Everyone is looking forward to the next - generation model of DeepSeek to continue to amaze the world. However, the media's repeated "crying wolf" tricks will only wear down people's attention. Technological breakthroughs are not that easy. We have every reason to be more patient and wait for the next work of the DeepSeek team.

Kimi K2 was also not developed overnight. In fact, they released the unnoticed K1.5 model on the same day as DeepSeek R1. They were recognized by OpenAI as one of the two companies that first replicated o1. At the beginning of 2025, when the situation was the most pessimistic for them, they released the Moonlight series of small - scale MoE models to verify the next - generation second - order optimizer technology, which was finally applied to the 10 - trillion - parameter K2 model. Now, Muon has replaced Adam, a standard technology that has been used for 10 years, and has become the new standard adopted by new models such as Kimi, GLM - 5, and DeepSeek Engram.

As the saying goes, "You have to pay back what you've taken." Kimi enjoyed the spotlight and exposure in 2024, but didn't regain the same level of popularity in 2026.

Everyone has their own fate.

As two startups that started almost at the same time, I admire their courage.
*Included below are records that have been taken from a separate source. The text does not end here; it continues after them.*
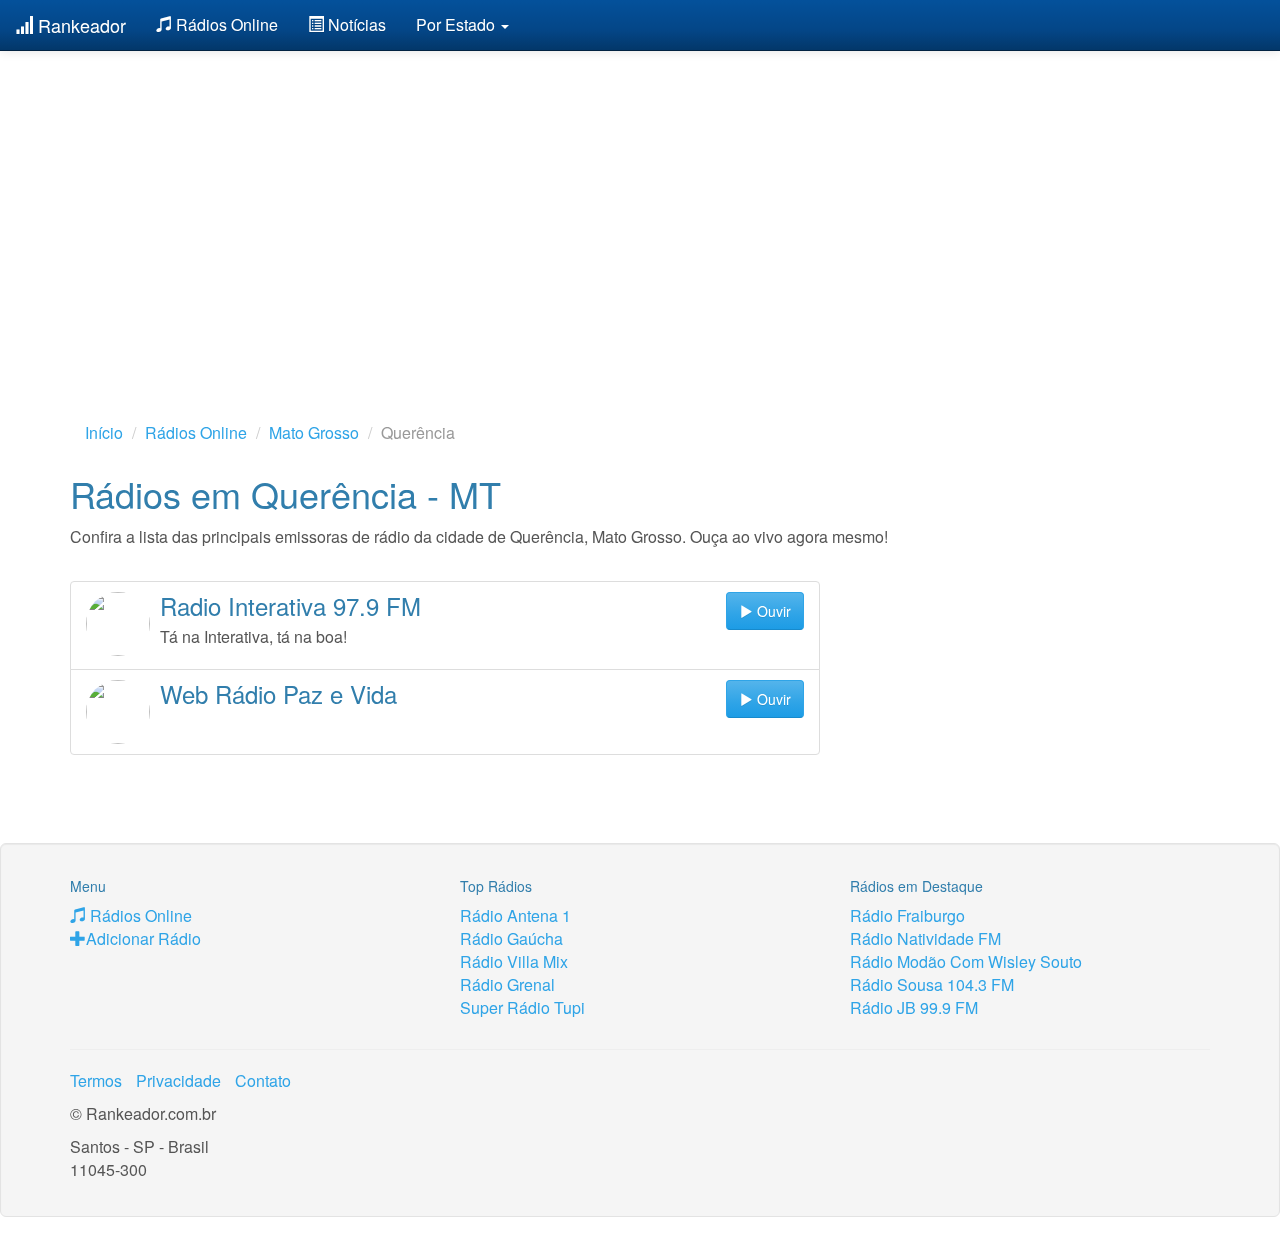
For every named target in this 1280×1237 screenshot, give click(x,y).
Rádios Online (225, 24)
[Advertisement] (640, 205)
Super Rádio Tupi (522, 1007)
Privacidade (178, 1080)
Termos (96, 1080)
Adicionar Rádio (143, 938)
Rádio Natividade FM (925, 938)
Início (104, 432)
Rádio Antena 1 (515, 915)
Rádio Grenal (507, 984)
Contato (263, 1080)
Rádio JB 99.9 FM (914, 1007)
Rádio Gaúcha (511, 938)
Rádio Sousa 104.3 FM (932, 984)
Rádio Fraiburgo (907, 915)
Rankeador (79, 25)
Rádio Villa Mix (514, 961)
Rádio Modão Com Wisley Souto (966, 961)
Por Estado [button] (457, 24)
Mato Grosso (314, 432)
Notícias (355, 24)
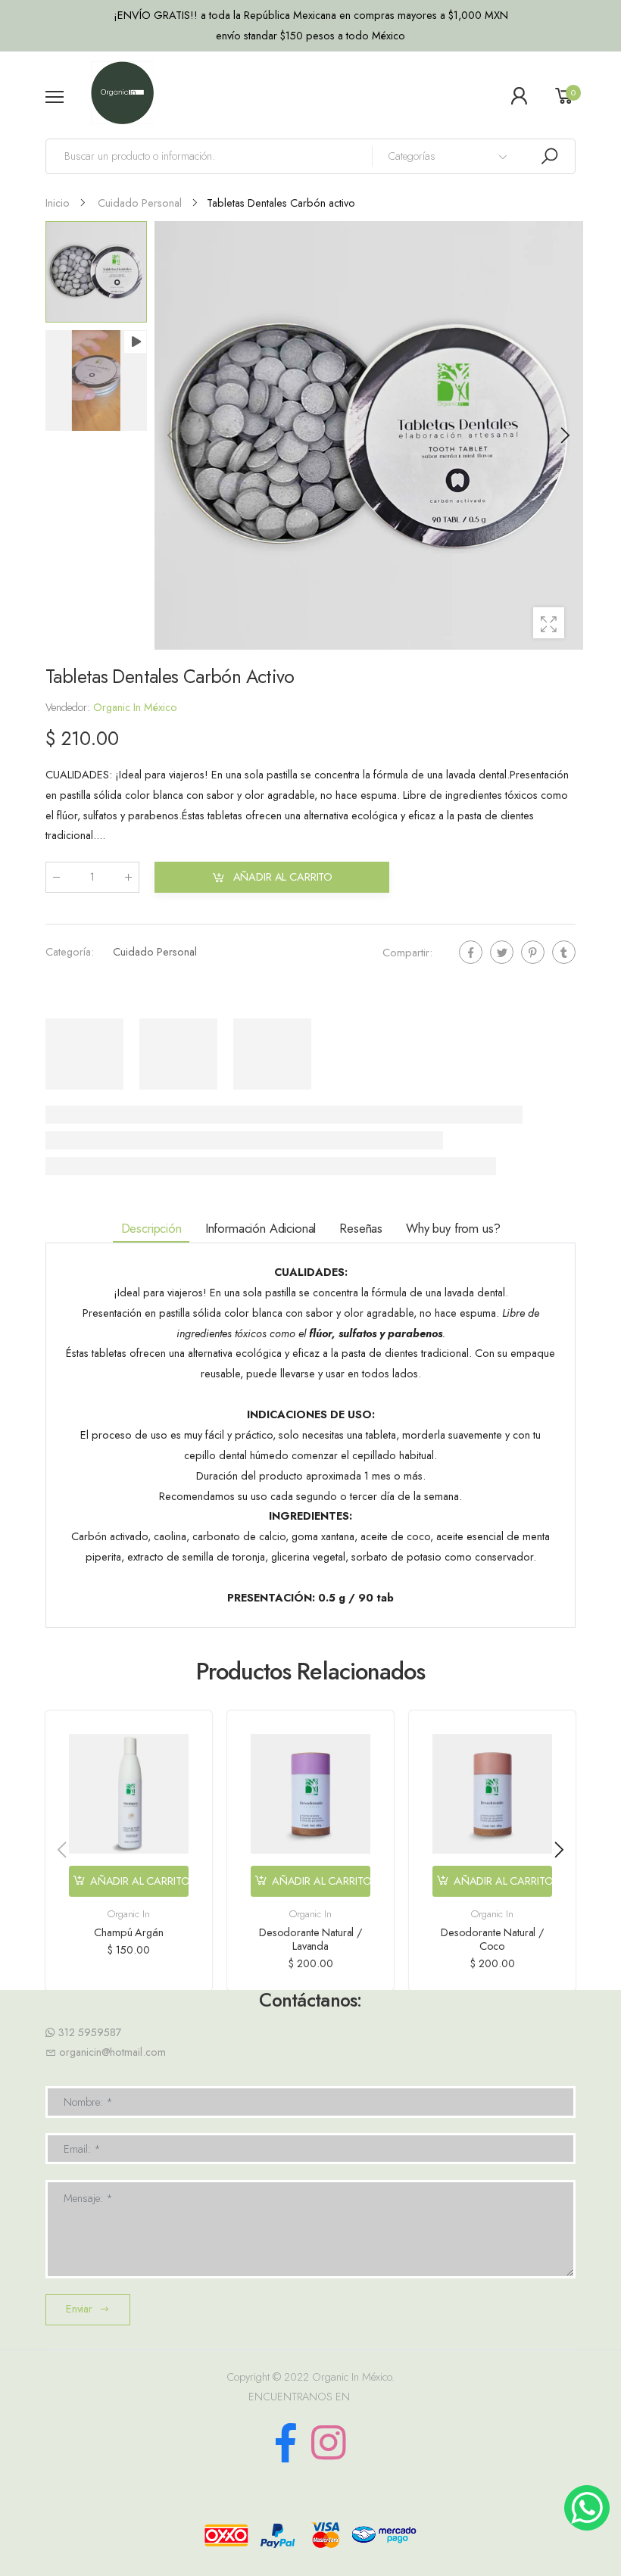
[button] (564, 435)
They never think that the market pattern is fixed, believe that technology is the biggest variable, and dare to pursue AGI. They are young, energetic, have a proven track record, and always believe in the power of long - term development.

Even from the perspective of the end of March 2026, the AI revolution that started at the end of 2022 has only been going on for 3.5 years. Everything is just beginning. Why can't the next OpenAI and Anthropic be a Chinese company?

This article is from the WeChat official account "Lanxi" (ID: techread), author: →. It is published by 36Kr with authorization.